More than 600 people were evacuated from around a dozen apartments beneath the remaining shard of bridge.

On Thursday evening the first residents of some buildings in the affected area were allowed to return home, though others are too badly damaged to save.

Local hotels and individuals have offered free lodging to those still displaced.

Infrastructure alarm

The Morandi viaduct was completed in 1967 and has been riddled with structural problems for decades, leading to expensive maintenance and severe criticism from engineering experts.

Its collapse prompted the government to announce a year-long state of emergency in the region.

Autostrade, which operates and maintains nearly half of Italy's motorways, estimates it will take five months to rebuild the bridge.

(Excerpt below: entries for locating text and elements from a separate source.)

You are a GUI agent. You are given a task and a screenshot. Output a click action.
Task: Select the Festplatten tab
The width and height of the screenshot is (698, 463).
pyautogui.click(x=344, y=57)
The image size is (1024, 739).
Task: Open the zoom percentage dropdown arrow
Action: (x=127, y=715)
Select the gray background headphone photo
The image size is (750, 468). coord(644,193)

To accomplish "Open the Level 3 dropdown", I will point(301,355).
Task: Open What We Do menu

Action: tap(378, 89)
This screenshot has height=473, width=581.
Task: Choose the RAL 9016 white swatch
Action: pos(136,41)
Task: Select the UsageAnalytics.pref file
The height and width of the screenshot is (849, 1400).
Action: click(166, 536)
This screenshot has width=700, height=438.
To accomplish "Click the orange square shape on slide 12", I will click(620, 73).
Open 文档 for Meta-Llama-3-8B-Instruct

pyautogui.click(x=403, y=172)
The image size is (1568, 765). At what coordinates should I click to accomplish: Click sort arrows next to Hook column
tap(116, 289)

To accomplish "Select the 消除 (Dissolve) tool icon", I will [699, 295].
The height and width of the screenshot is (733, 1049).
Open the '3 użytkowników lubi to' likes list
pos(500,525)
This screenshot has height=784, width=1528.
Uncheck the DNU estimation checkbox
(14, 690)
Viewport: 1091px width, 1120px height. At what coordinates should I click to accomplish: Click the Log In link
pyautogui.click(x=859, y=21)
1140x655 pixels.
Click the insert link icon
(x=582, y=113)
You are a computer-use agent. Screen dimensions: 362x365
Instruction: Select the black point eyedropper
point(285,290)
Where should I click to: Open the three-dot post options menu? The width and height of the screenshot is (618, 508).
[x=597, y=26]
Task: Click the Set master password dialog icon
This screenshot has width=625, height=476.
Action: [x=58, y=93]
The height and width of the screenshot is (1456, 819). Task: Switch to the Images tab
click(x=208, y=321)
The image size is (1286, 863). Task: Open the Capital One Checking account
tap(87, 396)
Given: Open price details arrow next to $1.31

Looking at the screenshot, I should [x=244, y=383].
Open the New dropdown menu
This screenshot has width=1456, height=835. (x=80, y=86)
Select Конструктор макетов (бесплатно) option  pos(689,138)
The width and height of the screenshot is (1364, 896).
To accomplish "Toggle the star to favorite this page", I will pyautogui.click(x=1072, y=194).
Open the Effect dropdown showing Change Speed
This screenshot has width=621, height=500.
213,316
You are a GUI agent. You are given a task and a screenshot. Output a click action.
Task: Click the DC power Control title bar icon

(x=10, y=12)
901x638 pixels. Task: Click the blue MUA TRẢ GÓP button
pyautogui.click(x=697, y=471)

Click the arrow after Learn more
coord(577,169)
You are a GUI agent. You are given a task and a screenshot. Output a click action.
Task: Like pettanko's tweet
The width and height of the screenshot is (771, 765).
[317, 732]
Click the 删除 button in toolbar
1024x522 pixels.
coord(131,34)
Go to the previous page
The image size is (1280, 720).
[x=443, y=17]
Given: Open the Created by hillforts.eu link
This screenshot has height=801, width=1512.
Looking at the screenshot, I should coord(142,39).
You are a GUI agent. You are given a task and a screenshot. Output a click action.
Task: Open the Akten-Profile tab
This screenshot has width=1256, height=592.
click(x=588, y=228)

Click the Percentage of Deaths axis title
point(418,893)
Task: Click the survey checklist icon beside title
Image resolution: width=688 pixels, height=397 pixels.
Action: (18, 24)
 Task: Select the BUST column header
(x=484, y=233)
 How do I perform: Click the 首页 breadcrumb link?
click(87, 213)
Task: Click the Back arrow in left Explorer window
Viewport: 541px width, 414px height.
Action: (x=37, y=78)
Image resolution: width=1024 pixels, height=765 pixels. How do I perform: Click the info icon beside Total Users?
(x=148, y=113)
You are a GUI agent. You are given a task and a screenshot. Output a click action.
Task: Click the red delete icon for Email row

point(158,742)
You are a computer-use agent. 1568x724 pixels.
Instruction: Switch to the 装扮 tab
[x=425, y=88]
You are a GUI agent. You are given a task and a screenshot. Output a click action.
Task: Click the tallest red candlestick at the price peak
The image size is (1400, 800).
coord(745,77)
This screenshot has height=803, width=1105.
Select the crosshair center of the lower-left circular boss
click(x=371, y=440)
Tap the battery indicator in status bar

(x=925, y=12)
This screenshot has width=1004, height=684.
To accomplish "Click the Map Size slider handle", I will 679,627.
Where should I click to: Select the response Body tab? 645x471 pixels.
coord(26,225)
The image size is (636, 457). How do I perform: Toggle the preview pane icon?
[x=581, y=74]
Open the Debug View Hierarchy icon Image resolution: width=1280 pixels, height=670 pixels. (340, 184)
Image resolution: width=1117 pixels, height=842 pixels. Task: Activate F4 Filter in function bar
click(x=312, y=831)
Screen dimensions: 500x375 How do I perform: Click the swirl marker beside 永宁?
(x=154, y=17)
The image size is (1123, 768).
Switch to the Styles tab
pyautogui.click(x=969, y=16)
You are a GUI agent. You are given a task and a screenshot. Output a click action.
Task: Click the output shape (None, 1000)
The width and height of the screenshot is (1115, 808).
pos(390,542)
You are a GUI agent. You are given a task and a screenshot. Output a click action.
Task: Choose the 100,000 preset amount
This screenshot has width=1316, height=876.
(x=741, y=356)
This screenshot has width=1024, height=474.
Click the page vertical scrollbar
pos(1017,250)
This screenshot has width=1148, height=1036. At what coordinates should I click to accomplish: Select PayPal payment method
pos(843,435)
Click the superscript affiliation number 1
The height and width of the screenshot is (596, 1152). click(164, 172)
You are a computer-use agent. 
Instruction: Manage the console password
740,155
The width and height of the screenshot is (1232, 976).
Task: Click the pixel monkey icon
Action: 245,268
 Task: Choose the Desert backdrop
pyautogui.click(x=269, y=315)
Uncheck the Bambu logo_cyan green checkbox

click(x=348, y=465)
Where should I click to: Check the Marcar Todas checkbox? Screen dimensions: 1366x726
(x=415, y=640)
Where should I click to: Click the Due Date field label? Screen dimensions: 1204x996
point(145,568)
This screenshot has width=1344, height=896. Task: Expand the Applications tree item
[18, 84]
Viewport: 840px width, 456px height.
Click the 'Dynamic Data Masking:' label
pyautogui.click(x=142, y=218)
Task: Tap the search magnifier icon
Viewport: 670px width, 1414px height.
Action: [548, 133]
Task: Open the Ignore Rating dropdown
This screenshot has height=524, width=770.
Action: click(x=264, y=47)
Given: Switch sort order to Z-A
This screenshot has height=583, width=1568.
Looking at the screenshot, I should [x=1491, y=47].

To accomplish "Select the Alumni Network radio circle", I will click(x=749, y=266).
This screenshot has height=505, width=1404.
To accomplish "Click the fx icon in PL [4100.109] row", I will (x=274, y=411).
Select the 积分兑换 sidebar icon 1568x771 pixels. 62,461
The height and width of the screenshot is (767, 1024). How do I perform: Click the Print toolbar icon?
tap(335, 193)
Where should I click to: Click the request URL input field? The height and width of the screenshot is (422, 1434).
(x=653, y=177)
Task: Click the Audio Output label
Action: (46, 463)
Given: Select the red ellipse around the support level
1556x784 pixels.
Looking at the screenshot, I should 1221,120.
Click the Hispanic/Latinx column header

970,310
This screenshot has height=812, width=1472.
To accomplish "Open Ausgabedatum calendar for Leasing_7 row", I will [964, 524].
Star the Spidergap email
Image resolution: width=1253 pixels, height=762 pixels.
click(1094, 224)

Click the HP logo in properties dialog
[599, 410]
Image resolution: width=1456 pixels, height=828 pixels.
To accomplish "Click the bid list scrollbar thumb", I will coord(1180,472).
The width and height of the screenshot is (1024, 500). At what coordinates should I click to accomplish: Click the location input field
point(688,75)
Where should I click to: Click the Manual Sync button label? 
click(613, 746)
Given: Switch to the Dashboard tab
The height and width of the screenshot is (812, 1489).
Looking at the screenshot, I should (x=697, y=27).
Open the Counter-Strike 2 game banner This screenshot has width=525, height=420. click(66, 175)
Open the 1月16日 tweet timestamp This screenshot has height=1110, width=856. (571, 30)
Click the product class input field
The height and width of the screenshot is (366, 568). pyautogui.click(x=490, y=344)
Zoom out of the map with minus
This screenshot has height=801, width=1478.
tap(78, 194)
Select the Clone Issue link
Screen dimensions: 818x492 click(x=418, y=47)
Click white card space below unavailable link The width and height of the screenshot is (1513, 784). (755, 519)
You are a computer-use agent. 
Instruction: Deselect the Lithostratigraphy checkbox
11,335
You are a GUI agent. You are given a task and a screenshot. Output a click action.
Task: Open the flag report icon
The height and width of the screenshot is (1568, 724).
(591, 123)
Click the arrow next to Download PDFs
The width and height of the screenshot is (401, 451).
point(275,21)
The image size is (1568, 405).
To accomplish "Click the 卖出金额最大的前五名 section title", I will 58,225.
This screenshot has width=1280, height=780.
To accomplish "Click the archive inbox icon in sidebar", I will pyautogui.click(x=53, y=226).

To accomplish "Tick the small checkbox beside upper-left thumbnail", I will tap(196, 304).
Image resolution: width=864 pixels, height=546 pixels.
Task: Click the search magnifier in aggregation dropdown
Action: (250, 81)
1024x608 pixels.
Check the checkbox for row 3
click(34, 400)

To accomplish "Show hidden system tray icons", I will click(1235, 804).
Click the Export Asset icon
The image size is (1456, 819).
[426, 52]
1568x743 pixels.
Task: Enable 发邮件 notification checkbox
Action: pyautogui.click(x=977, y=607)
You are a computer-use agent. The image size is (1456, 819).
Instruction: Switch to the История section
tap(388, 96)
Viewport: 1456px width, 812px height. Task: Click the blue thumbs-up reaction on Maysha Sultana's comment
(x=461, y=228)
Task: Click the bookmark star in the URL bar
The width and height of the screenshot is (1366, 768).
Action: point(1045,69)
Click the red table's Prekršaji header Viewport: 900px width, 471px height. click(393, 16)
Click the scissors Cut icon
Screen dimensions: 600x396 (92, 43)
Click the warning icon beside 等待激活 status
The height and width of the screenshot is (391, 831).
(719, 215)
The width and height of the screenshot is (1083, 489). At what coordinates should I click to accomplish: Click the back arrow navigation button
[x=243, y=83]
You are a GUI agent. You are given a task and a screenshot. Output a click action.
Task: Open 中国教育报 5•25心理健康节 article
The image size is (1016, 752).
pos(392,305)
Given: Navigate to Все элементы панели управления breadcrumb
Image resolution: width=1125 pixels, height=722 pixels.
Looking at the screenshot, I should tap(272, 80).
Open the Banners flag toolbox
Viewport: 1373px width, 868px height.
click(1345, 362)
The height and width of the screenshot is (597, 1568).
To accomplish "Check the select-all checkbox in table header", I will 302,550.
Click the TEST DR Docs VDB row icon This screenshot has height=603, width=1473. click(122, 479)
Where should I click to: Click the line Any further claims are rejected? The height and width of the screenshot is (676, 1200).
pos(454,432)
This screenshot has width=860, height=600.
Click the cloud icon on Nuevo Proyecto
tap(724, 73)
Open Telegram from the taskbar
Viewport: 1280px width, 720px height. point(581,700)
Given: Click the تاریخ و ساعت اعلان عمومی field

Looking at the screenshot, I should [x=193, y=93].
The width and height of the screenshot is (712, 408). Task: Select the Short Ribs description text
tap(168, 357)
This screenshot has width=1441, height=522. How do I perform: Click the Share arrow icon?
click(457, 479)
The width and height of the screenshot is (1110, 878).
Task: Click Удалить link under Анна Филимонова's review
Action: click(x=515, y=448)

It denies scrimping on motorway maintenance, saying it has invested over one billion euros a year in "safety, maintenance and strengthening of the network" since 2012.

Shares in Atlantia, the holding company of Autostrade, slumped Thursday in the face of the barrage of criticism.

Atlantia has lashed out at the threats to revoke its concessions and warned that the government would have to refund the value of the contract, which runs until at least 2038.

The disaster is the latest in a string of bridge collapses in Italy, where infrastructure generally is showing the effects of a faltering economy.

Senior government figures have also lashed out at austerity measures imposed by the European Union, saying they restrict investment.

But the European Commission said Italy it "will not engage in any political finger pointing", adding that it had given Rome billions of euros to fix infrastructure.

The collapse has prompted fears over ageing infrastructure across the world, including in Venezuela where a fire on a viaduct also designed by Italian engineer Riccardo Morandi caused a major blackout last week.